The panel rotated four times in May. Amy Webb and Harper Reed talked Trump's China tour and the open-model race. Berber Jin of The Wall Street Journal walked through the Anthropic-versus-OpenAI IPO calculus. Micah Sargent, Nicholas De Leon, and Devindra Hardawar ran the earnings-palooza scoreboard from Hawaii. Victoria Song, Stacy Higginbotham, and Sam Abuelsamid opened the Tim Cook era's last week. Different rooms, same plotline.
Why it matters. The AI labs spent the month pivoting publicly. OpenAI shed Sora, spun off robotics and hardware, and started looking more like Anthropic. Anthropic published a paper about teaching Claude not to blackmail people. The court case that wrapped Mira Murati's leaked Thanksgiving texts into evidence ran in parallel. A board fight from 2023 became 2026's IPO due diligence.
The other plotline. Apple announced Tim Cook will step down September 1. John Ternus, the hardware chief behind Apple Silicon and the MacBook Neo, takes over. He had already been running the room: Devindra noted that at the Neo launch event, "There was no Tim Cook. It was all Ternus." Cook's last earnings call was a victory lap on a record March quarter. The handover was choreographed.
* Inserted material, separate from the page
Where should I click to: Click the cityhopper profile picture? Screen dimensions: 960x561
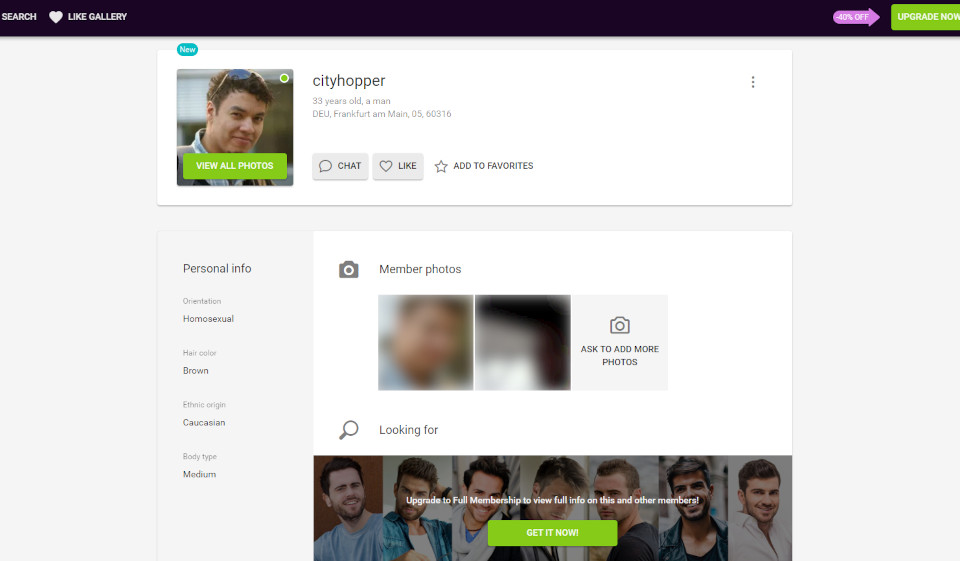pyautogui.click(x=235, y=112)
The undercurrent. Every other story bumped into infrastructure. Apple discontinued the $599 Mac mini because the RAM goes to AI buyers. Hyperscalers committed roughly $800 billion in data-center capex on paper. Hill County, Texas passed a one-year data-center ban. Indiana communities are being courted with the same factory-jobs pitch the steel mills used. Meanwhile Chinese open models keep arriving, free to run, six to twelve months behind the closed US frontier.